- _Your objective_: Search the material for lines containing the word "will", and copy each one.

■ ■ ■ ■ ■

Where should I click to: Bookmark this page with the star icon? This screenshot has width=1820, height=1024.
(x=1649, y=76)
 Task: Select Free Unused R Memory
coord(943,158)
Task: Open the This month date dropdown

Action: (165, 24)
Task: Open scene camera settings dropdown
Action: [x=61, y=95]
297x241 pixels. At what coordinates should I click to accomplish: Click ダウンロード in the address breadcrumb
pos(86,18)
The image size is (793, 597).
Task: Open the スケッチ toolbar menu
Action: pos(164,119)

■ ■ ■ ■ ■

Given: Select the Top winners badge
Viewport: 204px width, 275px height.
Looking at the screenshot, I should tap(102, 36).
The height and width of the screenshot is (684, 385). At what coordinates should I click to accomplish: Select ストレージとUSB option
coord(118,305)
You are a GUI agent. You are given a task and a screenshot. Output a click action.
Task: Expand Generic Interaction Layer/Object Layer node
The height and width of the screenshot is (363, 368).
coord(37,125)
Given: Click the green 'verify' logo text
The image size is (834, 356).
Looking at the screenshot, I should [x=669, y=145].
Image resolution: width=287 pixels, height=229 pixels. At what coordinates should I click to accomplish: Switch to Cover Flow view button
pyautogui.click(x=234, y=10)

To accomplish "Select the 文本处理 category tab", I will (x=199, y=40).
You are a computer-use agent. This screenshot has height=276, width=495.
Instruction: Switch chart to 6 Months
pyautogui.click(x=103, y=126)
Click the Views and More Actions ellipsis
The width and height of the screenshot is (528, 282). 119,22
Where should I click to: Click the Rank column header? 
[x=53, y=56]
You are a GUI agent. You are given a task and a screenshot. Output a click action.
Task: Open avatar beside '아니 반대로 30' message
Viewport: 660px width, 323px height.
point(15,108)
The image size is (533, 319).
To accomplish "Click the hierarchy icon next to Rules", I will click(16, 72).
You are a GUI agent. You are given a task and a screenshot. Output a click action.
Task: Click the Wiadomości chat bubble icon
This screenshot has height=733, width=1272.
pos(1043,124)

■ ■ ■ ■ ■

- _Completed exercise_:
To accomplish "Select the 文本处理 category tab", I will (x=199, y=40).
To accomplish "Click the hierarchy icon next to Rules", I will click(16, 72).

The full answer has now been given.